Extract, from the records beneath this instruction, each line that contains the word "beside".

───── Data to process ─────

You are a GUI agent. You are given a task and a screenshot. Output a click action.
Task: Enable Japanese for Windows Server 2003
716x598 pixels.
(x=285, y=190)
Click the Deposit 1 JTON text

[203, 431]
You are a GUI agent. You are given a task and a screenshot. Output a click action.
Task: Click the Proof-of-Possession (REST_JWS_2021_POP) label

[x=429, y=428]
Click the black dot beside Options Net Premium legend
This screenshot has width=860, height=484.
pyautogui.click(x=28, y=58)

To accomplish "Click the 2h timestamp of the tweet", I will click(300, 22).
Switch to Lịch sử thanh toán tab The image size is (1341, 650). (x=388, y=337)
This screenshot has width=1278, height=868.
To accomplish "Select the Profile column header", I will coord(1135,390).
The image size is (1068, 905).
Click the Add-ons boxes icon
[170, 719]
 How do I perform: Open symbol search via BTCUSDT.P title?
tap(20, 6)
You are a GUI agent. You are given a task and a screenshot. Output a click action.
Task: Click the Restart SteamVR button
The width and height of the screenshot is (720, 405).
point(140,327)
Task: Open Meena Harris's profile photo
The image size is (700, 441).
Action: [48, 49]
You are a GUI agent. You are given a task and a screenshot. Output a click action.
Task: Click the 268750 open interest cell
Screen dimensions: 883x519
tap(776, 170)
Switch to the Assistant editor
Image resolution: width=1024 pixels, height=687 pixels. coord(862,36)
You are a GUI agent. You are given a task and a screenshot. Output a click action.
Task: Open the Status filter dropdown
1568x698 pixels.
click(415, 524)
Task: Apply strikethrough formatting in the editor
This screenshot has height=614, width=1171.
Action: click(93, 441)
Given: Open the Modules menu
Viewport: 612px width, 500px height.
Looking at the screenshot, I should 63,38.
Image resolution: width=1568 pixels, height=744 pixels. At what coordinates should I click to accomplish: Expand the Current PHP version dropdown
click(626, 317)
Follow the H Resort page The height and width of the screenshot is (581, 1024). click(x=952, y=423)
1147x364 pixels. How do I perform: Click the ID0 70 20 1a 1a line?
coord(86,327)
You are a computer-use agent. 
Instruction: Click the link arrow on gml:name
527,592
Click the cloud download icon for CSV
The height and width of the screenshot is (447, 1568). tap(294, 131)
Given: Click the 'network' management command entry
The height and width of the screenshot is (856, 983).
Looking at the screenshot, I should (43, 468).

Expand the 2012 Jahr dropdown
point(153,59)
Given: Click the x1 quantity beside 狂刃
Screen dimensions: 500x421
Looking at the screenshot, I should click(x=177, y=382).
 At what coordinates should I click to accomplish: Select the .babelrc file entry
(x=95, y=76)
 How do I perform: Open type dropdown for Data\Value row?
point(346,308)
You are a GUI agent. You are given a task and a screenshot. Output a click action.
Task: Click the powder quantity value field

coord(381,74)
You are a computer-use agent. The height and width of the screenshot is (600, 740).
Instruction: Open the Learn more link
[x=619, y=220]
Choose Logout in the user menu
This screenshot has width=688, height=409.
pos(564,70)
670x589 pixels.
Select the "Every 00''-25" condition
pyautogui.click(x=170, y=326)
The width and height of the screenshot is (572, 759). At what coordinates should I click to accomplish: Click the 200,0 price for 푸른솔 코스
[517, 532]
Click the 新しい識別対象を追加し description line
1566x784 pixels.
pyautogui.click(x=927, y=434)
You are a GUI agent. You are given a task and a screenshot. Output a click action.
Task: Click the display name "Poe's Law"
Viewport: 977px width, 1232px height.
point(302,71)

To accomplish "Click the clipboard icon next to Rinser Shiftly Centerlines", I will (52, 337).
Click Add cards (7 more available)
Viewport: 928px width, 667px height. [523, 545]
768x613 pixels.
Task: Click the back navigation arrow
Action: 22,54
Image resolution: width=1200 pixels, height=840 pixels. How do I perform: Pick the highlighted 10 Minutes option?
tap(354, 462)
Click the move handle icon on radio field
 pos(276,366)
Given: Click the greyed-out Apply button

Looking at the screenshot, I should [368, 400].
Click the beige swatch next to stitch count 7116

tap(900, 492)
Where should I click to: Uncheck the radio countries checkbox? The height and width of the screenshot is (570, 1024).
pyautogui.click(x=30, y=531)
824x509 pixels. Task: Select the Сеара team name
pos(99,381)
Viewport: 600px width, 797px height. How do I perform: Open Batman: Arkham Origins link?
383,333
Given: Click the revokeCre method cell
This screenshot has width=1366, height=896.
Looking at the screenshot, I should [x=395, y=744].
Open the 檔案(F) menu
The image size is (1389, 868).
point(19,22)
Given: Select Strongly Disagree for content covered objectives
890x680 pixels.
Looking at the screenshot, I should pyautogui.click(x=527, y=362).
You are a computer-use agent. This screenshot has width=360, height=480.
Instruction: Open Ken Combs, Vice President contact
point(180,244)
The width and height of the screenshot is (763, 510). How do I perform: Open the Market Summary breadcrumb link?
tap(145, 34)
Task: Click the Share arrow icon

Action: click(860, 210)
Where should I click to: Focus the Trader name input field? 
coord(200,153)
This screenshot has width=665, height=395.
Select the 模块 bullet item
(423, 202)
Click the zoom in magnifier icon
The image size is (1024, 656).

─────

Output for this task:
Click the black dot beside Options Net Premium legend
Given: Click the x1 quantity beside 狂刃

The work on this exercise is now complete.